-Oye, ¿Tú conoces a Ángel?- tartamudeó mientras se colocaba entre Caballo y la única puerta de salida-. ¿El profesor de la escuela tarahumara? ¿Y Esidro en Huisichi? Luna, Miguel...
Continuó disparando nombres, con la esperanza de que reconociera alguno antes de que lo empujara contra la pared y escapara hacia las colinas que había detrás del hotel. Pero mientras más hablaba, más fruncía el ceño, hasta adquirir una apariencia abiertamente amenazante.
Dado que no sabía en realidad qué era lo que lo ponía nervioso, empezó diciendo aquello que él no era. Le dijo que no era policía ni agente de la DEA. Era tan solo un escritor y un corredor lesionado que quería aprender los secretos de los tarahumaras. Si él era un fugitivo, era asunto suyo.
El ceño fruncido de Caballo no desapareció, pero tampoco intentó escapar de él. Sólo después descubriría lo extraordinariamente afortunado que había sido al cruzarse con él en un momento extraño de su muy extraña vida: a su manera. Caballo Blanco también me estaba buscando.

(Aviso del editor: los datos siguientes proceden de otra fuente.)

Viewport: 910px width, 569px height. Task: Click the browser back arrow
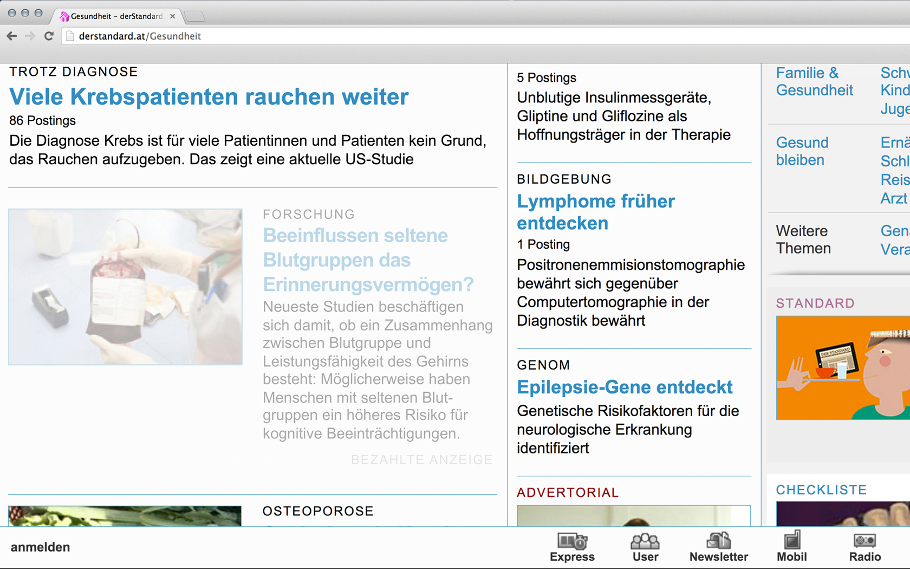click(12, 36)
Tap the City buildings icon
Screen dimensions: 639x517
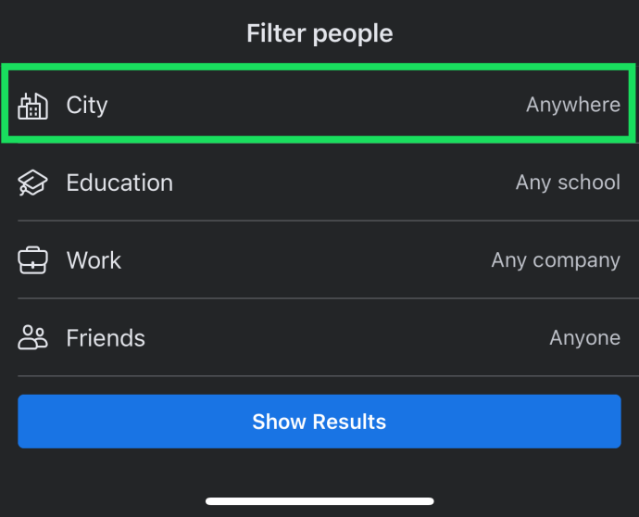point(32,106)
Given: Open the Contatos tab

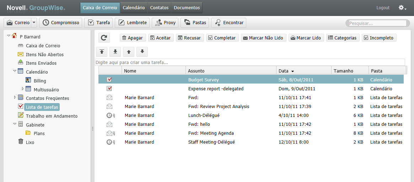Looking at the screenshot, I should point(159,8).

Tomaron asiento en una tambaleante mesa de madera en el cuarto de estar. Hazañas fantásticas de resistencia bajo un sol inmisericorde habían acercado a Caballo al lado salvaje. Sobrepasa el metro ochenta de altura, y su piel, originalmente clara.
El resplandor del desierto le había arrugado los ojos de tal forma que lucían permanentemente entrecerrados. Cuando Caballo te dirige su atención, lo hace con todas sus fuerzas; te escucha tan atentamente como un rastreador en busca de caza, consiguiendo, en apariencia, tanta información de su tono de voz como del significado de sus palabras.
La mirada agresiva que le había lanzado en el hotel no se debió a que estuviera interponiéndose entre él y la libertad, sino a que estaba interponiéndose entre él y la comida. Empezó a correr y siguió haciéndolo durante horas. Llegó hasta una montaña, pero en lugar de dar media vuelta, se empeñó en subir corriendo los 900 metros de altura, lo que equilvadría a subir el Empire State dos veces.
Una de las primeras y más importantes lecciones que aprendió de los tarahumaras fue a salir corriendo en cualquier momento. No quería agobiar a Caballo con preguntas todavía.
Su nombre era Micah True, según le dijo, y venía de Colorado.
Cuando Caballo empieza a hablar esta vez, le cautivó. Habló hasta muy tarde en la noche, contándome una historia asombrosa, que abarcaba los diez años desde que desapareció para el mundo exterior.